We also anticipate that potential cost savings from reductions in elderspeak and RTC represent only part of the benefits of CHAT. Reductions in elderspeak and RTC may improve the overall quality of care and quality of life for residents. However, evaluating other cost-related outcomes of interest, such as reduced time to complete care, may be difficult. For example, if CHAT results in less resident RTC behavior, staff may respond by offering more person-centered care, so that time savings may not be apparent.
Evaluating the cost effectiveness of interventions is important for understanding intervention value in clinical settings. This study provides a first step in using ICER to evaluate the value of a nonpharmacological intervention in NH care. We conclude that CHAT costs per unit change in elderspeak and RTC are minimal. Findings from this analysis may be used as benchmarks for comparison of cost-effectiveness of other nonpharmacological interventions to overcome behavioral symptoms of dementia in NH care.

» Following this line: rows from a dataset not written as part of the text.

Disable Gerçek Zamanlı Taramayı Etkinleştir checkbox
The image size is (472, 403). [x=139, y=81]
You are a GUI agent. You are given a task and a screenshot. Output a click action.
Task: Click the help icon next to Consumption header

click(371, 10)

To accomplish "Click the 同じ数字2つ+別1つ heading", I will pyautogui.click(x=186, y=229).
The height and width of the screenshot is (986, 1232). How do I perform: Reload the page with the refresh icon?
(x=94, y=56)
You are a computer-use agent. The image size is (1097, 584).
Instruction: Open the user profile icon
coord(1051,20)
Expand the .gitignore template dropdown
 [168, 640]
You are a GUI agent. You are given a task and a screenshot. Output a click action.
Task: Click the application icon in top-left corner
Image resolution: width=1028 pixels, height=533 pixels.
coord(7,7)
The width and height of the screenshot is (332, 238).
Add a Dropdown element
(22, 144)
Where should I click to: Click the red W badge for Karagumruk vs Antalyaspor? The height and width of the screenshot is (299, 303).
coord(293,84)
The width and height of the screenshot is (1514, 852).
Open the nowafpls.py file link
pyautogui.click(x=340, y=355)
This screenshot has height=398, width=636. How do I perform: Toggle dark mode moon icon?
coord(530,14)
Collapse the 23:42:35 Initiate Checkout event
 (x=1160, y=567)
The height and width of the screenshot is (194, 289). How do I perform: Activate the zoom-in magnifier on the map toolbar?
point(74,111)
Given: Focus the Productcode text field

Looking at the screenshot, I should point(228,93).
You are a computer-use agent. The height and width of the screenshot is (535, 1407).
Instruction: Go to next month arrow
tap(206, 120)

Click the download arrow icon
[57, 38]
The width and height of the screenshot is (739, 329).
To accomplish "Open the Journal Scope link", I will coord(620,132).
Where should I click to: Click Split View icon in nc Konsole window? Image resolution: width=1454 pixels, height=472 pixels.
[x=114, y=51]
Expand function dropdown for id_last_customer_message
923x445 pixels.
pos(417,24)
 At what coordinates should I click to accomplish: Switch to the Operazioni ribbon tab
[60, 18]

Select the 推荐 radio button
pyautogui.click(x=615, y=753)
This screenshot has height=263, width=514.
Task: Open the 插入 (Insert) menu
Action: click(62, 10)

Disclosure: The authors have reported no conflicts of interest.
Funding: The research reported in this publication was supported by the National Institute of Nursing Research of the National Institutes of Health under Award Number R01NR011455. The content is solely the responsibility of the authors and does not necessarily represent the official views of the National Institutes of Health. ClinicalTrials.gov Identifier: NCT01324219. The full protocol is available from the author.
Ethical Standard: Permission to conduct this study was granted by the Institutional Review Boards at the University of Kansas Medical Center and the University of Iowa.